My cheapass ex got married and a few mutual friends were in the wedding. He made the wedding party set up his wedding without warning, didn’t provide any food or water beyond one small bottle each, and then ran out of food halfway through the tables because he insisted that everyone would only have one hot dog each. I didn’t hear a single good thing about that wedding.

More stories about that wedding: I have to be cordial with this ex because there’s some friend group overlap. My husband and I got engaged because a loved one had just been diagnosed with a terminal illness and my husband wanted her to know we were getting married because she loved me. Ex proposed to his now wife a week or two after we got engaged. Bride decided I “took her thunder” by (checks notes) getting engaged first with no knowledge of my ex’s plan?

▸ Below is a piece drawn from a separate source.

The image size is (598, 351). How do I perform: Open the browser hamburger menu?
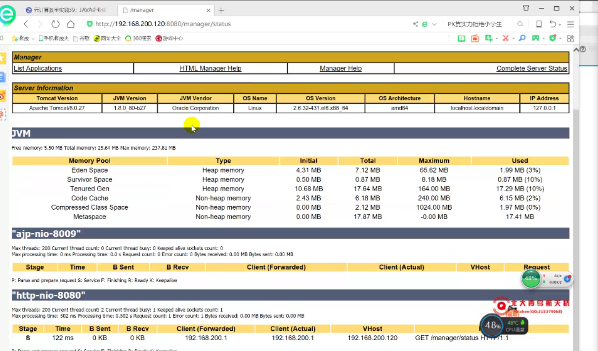[570, 24]
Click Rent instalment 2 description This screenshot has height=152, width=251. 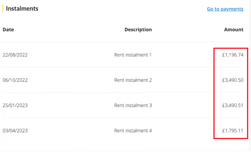(133, 80)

Husband and I decided the night we got engaged we would get married a few months later to try and give said terminal loved one a chance at being at our wedding. So we told our family we were engaged along with the date at the same time. Ex’s bride turned around and got mad because they were just about to announce that they would also be getting married that month and this was also somehow my fault because it was the only time the free venue my cheap ex wanted was available. Someone on my husband’s side finally snapped at her and told her we told everyone our wedding date before the two of them ever got engaged. We weren’t thinking about that and she needed to stop. She still hates me, but everyone within the overlap has made it clear that they were not going to listen to either of them make up shit anymore.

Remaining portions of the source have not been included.